++++ GIVEN DATA ++++
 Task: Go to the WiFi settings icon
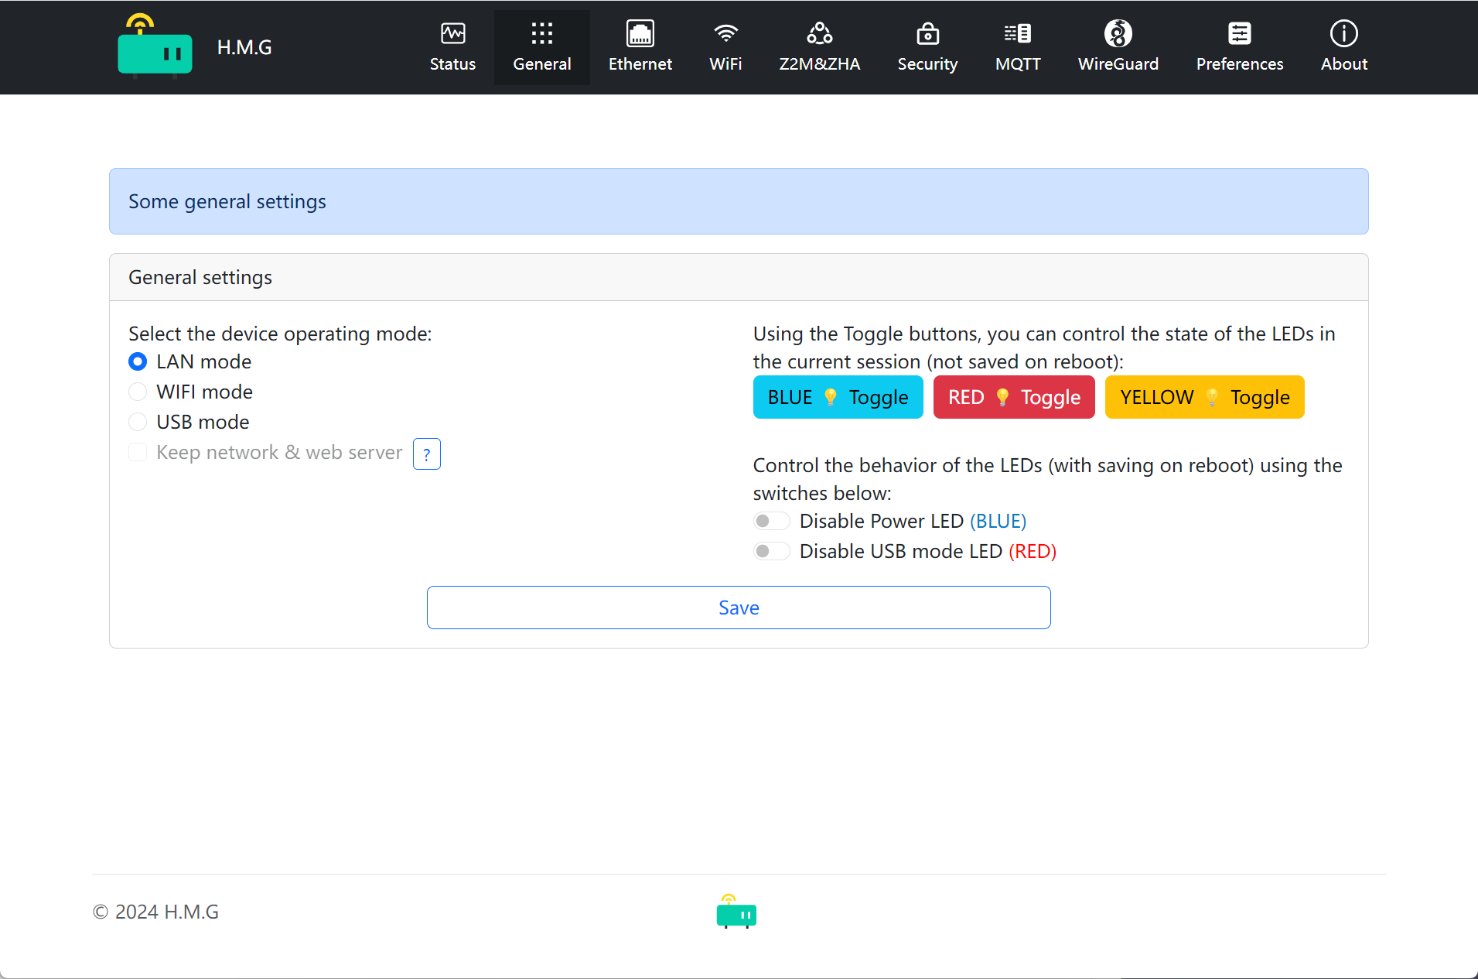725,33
++++
++++ GIVEN DATA ++++
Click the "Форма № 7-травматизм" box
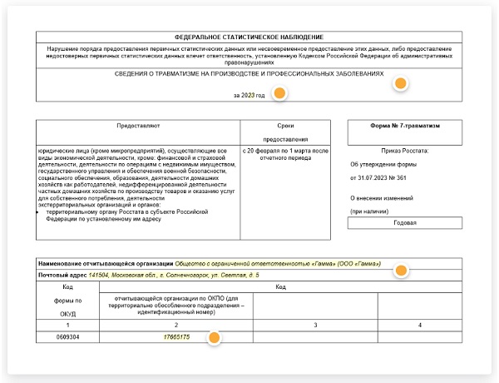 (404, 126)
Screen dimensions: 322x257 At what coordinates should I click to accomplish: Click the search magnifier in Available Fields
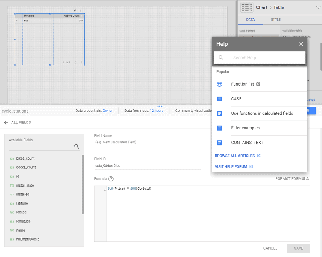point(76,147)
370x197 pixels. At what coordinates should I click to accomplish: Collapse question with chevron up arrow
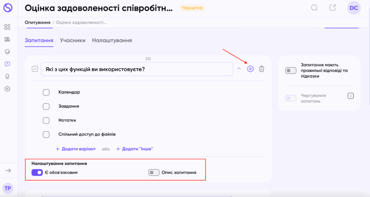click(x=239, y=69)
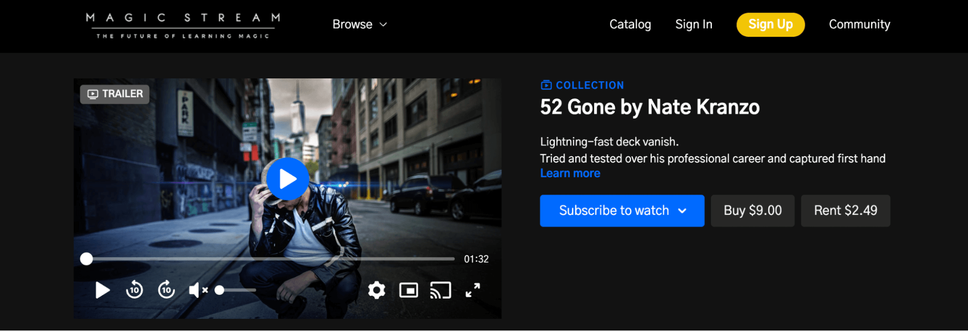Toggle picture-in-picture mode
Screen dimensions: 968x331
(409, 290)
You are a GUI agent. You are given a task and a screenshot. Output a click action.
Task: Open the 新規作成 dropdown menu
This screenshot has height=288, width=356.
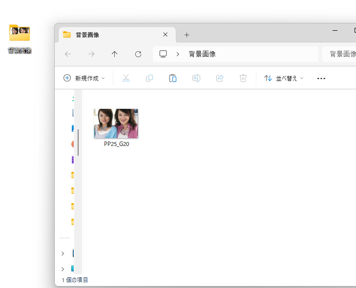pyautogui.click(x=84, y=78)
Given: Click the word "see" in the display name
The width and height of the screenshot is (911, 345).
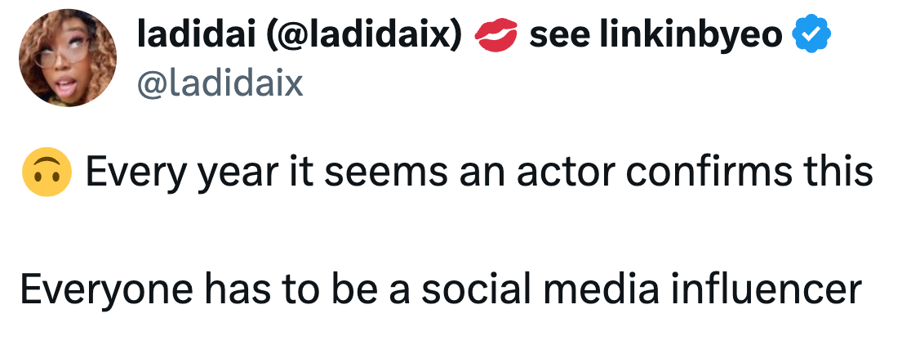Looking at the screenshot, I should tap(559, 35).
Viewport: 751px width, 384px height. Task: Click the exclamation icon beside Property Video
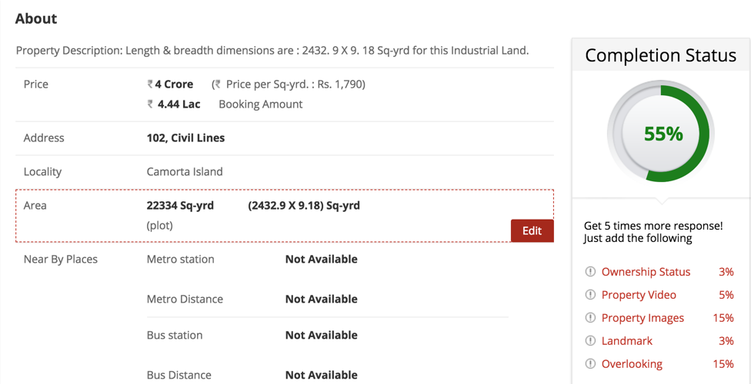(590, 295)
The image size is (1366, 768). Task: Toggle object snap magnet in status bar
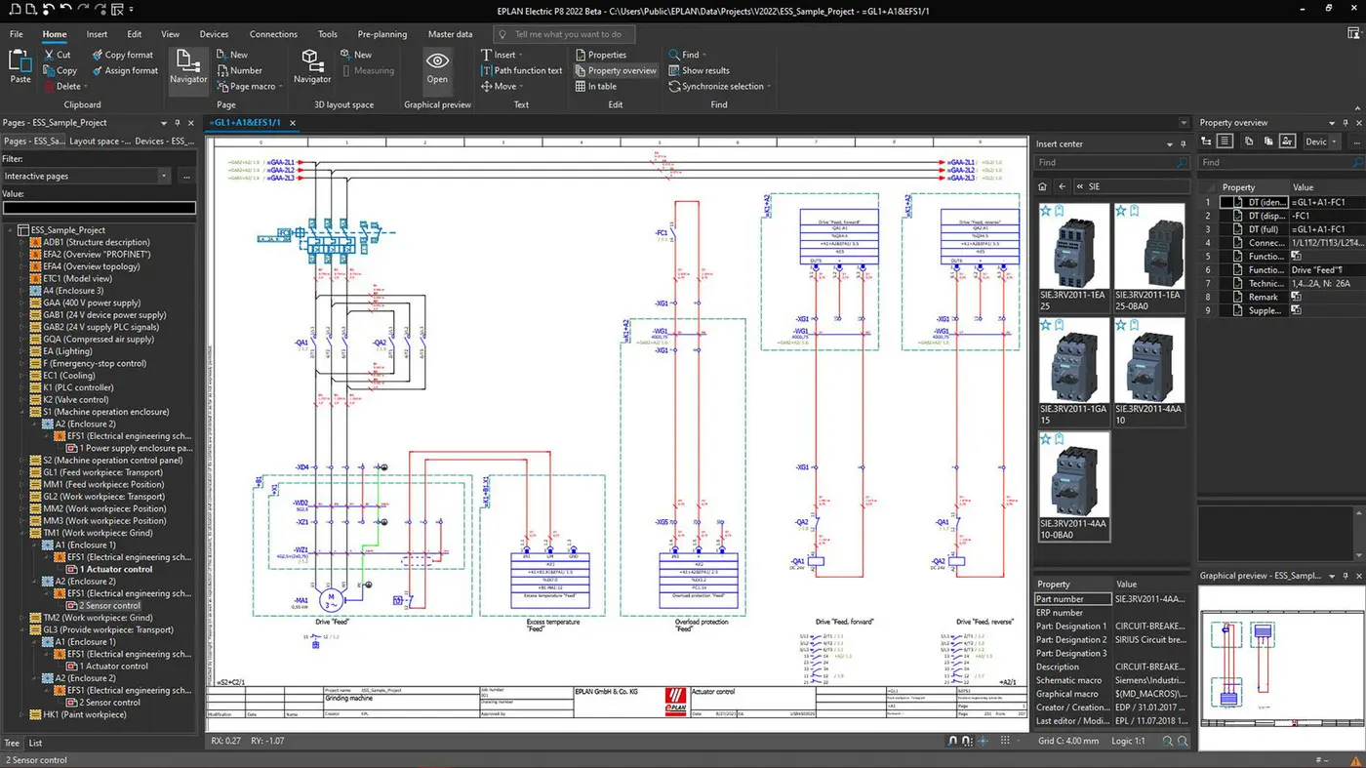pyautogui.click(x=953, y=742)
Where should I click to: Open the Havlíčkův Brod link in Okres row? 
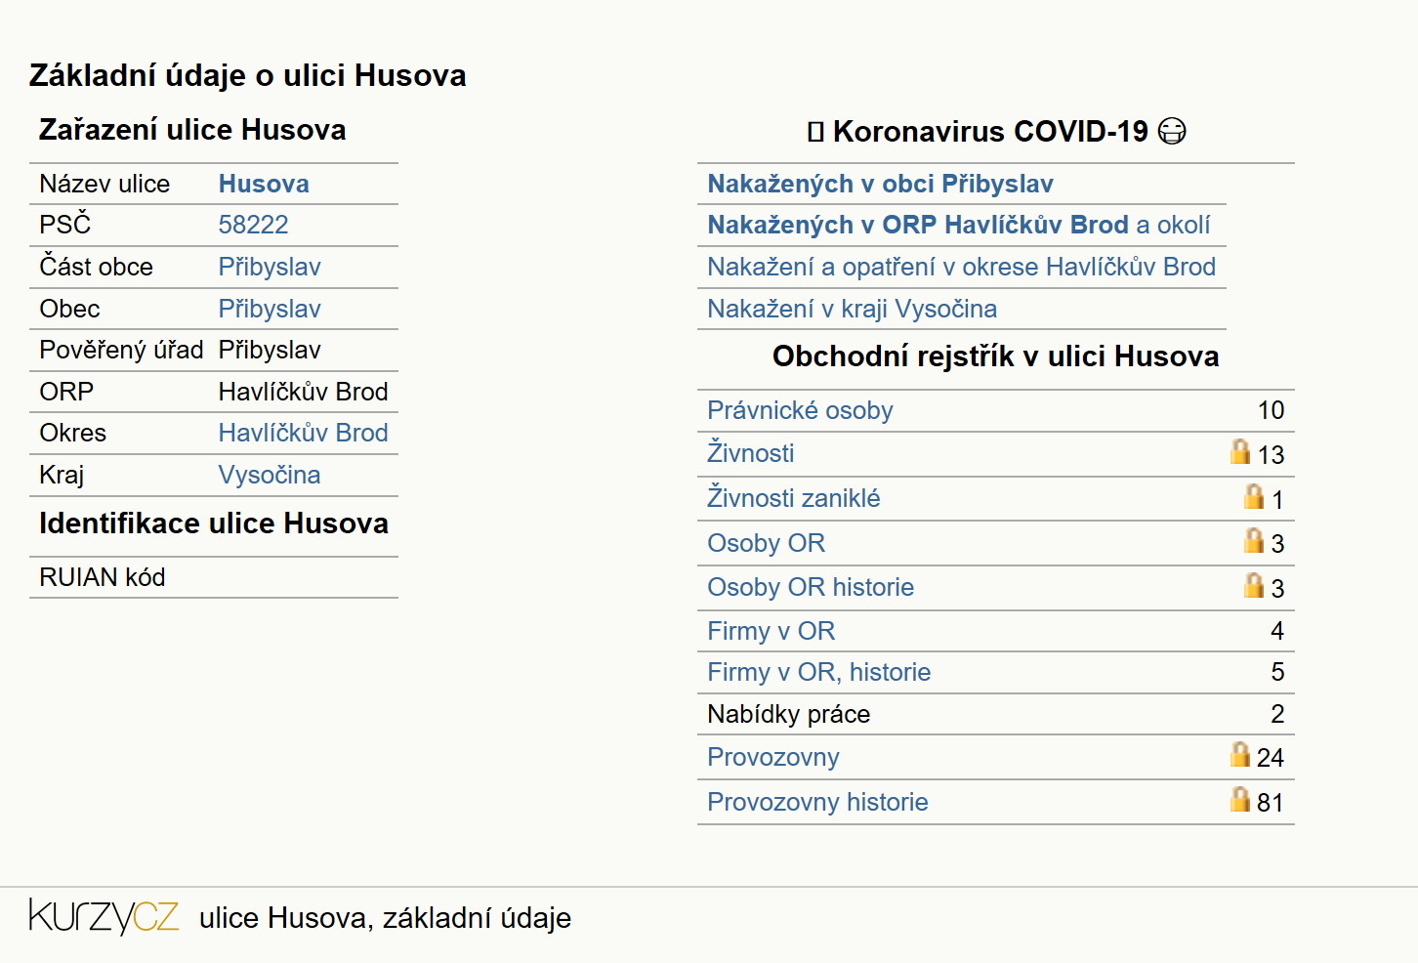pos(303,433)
++++
++++ GIVEN DATA ++++
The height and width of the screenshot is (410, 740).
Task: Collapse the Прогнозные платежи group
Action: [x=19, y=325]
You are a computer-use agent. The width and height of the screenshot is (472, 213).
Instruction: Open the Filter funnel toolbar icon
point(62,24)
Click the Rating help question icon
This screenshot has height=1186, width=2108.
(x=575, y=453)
++++
### SET PROBLEM
Write out the items from the line that contains "The height and" through the line that contains "(x=575, y=453)", inclusive, switching "toolbar" to "menu bar" and leaving everything else unchanged.

### CORRECT RESPONSE
The height and width of the screenshot is (410, 740).
Task: Collapse the Прогнозные платежи group
Action: [x=19, y=325]
You are a computer-use agent. The width and height of the screenshot is (472, 213).
Instruction: Open the Filter funnel menu bar icon
point(62,24)
Click the Rating help question icon
This screenshot has height=1186, width=2108.
(x=575, y=453)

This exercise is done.